In some respects, the organizational infrastructure necessary for third party involvement is already in place, including more than one thousand international personnel active in-theatre. However, this system has largely aimed to assist the PA administer limited areas and it is unclear, and perhaps unlikely, that it alone could provide an umbrella for the qualitative leap in the nature of international action, and conflict management and resolution, required in a withdrawal.
Disengagement as an Opportunity
Expectations and Fears: Palestinians and Israelis acknowledge that the unilateral disengagement plan reflects the failure of both parties' political establishments to successfully negotiate an agreement to end the conflict. Nevertheless, a full Israeli withdrawal from the Gaza Strip and areas of the northern West Bank offers an opportunity for altering the ground situation and initiating new and constructive dynamics.

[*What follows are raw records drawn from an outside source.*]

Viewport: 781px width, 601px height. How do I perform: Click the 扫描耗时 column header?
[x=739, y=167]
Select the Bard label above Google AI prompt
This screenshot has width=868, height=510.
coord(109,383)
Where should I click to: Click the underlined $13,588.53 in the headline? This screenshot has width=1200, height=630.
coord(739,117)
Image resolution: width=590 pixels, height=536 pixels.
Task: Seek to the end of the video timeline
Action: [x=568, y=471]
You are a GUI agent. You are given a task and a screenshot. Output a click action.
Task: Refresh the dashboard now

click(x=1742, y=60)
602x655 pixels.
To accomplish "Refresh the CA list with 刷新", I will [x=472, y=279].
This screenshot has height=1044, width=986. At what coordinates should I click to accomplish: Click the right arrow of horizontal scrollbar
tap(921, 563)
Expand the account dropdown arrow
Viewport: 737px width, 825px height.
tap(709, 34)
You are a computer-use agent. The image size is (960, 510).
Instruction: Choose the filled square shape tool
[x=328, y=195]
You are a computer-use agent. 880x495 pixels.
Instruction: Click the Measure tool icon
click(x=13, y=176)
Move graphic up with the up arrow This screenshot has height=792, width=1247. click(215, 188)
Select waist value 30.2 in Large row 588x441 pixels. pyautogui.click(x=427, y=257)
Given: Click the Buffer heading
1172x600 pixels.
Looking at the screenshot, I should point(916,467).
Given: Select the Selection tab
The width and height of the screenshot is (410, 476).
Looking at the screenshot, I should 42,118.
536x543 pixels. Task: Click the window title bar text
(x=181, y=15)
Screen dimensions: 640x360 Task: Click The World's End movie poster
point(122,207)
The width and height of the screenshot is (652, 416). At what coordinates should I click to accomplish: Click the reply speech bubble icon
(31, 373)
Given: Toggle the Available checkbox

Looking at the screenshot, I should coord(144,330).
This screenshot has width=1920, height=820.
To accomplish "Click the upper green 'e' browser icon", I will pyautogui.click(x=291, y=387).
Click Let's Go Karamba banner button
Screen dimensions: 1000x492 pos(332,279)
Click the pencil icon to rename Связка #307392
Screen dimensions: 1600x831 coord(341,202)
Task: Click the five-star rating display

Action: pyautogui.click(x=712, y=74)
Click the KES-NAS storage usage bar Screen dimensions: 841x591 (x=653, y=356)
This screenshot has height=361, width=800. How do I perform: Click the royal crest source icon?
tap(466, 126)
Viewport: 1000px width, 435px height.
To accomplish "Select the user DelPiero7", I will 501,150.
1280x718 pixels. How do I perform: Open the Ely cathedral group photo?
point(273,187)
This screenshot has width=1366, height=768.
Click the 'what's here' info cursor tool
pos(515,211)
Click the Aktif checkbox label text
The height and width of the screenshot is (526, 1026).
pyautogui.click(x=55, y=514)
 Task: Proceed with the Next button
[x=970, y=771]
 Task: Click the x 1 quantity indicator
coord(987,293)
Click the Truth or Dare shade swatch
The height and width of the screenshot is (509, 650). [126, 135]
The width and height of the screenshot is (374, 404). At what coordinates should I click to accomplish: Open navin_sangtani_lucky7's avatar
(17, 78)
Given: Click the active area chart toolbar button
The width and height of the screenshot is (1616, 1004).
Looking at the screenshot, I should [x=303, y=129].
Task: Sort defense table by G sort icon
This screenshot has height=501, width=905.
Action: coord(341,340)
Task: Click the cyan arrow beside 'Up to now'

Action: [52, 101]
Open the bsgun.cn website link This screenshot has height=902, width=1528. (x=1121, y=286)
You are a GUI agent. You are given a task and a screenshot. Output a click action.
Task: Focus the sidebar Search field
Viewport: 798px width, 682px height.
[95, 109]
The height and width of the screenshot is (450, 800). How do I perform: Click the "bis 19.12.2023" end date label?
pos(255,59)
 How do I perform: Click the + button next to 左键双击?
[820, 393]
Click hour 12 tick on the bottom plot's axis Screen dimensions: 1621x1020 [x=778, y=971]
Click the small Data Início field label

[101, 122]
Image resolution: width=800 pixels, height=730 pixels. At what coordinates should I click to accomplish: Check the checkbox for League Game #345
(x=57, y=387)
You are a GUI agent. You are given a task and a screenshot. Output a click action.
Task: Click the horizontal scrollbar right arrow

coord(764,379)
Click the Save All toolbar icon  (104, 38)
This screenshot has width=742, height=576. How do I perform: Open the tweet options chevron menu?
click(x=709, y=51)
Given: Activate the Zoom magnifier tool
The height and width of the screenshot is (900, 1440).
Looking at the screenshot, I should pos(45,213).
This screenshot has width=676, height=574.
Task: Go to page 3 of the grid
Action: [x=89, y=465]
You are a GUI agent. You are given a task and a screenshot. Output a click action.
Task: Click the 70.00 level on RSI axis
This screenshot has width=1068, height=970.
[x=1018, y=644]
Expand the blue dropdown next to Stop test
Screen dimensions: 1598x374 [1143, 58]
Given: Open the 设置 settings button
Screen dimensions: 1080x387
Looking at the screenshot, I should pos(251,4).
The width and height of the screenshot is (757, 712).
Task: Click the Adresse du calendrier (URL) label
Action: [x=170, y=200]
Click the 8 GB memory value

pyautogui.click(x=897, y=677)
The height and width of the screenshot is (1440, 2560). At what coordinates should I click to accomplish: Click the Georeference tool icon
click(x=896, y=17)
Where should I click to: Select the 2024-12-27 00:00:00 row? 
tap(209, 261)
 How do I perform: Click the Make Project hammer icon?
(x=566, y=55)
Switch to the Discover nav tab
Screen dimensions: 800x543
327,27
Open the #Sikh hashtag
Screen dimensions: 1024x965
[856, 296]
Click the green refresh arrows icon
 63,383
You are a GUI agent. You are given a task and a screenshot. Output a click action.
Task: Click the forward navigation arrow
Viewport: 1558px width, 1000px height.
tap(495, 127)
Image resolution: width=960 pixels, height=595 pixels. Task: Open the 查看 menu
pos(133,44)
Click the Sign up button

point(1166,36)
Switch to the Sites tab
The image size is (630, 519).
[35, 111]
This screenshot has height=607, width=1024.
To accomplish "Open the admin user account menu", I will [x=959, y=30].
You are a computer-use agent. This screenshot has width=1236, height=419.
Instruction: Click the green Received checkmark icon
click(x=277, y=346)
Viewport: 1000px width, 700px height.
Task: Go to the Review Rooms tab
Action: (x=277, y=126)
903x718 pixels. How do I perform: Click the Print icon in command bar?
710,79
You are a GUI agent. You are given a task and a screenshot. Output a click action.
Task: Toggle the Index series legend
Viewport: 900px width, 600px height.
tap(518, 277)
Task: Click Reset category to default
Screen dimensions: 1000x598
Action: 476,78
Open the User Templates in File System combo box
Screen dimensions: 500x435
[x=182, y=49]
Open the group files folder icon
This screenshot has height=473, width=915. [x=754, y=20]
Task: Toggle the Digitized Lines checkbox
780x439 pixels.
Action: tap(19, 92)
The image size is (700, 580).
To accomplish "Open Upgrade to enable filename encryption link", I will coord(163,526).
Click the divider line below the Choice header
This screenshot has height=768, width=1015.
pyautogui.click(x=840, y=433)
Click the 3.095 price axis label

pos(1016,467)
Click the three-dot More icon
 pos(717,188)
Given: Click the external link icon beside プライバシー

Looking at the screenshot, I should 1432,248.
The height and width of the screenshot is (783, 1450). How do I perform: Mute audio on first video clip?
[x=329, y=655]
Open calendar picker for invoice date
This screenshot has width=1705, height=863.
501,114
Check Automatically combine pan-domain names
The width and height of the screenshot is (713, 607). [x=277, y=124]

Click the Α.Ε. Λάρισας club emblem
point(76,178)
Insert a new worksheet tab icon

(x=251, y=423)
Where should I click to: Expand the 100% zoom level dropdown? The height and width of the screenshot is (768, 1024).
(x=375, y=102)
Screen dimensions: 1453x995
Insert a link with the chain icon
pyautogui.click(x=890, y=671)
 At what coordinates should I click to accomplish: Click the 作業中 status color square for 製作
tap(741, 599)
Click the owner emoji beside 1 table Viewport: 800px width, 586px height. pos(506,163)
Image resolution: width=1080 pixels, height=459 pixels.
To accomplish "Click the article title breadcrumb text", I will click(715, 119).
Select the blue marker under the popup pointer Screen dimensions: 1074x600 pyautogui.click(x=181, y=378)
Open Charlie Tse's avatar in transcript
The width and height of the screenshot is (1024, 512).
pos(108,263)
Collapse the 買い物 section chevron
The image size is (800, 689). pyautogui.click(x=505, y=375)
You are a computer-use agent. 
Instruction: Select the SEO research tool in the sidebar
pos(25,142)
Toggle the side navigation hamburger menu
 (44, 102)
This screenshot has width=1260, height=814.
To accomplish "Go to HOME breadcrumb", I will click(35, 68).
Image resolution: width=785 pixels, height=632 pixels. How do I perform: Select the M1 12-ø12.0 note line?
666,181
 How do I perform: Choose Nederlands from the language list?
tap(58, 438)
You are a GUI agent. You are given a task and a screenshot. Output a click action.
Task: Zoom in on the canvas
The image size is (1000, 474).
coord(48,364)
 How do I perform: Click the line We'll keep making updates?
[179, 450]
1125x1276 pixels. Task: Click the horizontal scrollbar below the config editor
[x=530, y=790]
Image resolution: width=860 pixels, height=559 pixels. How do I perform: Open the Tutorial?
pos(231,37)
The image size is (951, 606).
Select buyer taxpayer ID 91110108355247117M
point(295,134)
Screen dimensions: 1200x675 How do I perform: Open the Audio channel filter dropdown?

From an Israeli perspective, the first significant removal of Israeli settlements from Palestinian territory is of great symbolic importance. Its political ramifications are enhanced by the fact that evacuation is proposed by a right wing-led government.
For Palestinians, there is hope for and trepidation over the prospective withdrawal. A clear majority of Palestinians, especially in areas they expect Israel to relinquish, look forward to the removal of settlements and military personnel. However, there is great fear of the political consequences and the danger of fatally fracturing the Palestinian national aspiration for independent statehood.
While the plan itself is unilateral, all parties affected (both local and international) bear the burden of maximizing its potential and applying it as a trust-building measure capable of channelling both Israelis and Palestinians back to the peace process. The international community can play a positive role in helping to manage and shape the expectations of both sides in this regard, ensuring the realization of potential benefits.
Third Party Involvement: Israeli insistence on a unilateral approach leaves many issues of interdependency to be resolved, if disengagement is to promote peace, security, and freedom for all concerned. Lacking direct bilateral arrangements, a need arises for a third party to facilitate common understandings and assume some specific tasks on the ground which could serve the converging interests of both Israelis and Palestinians. Furthermore, the disengagement plan publicly affirms - for the first time since the establishment in 1994 of the Temporary International Presence in Hebron - Israel's willingness to consider a third party role in various capacities. The plan states "Israel agrees that, in coordination with it, advice, aid and instruction will be given to Palestinian security forces for the purpose of fighting terror and maintaining public order by American, British, Egyptian, Jordanian or other experts, as will be agreed upon by Israel." The plan also refers to the possibility of a foreign security presence, to be coordinated with and agreed on by Israel. It also calls for "the presence of an international body that will accept proprietorship" of the real estate assets of the settlements.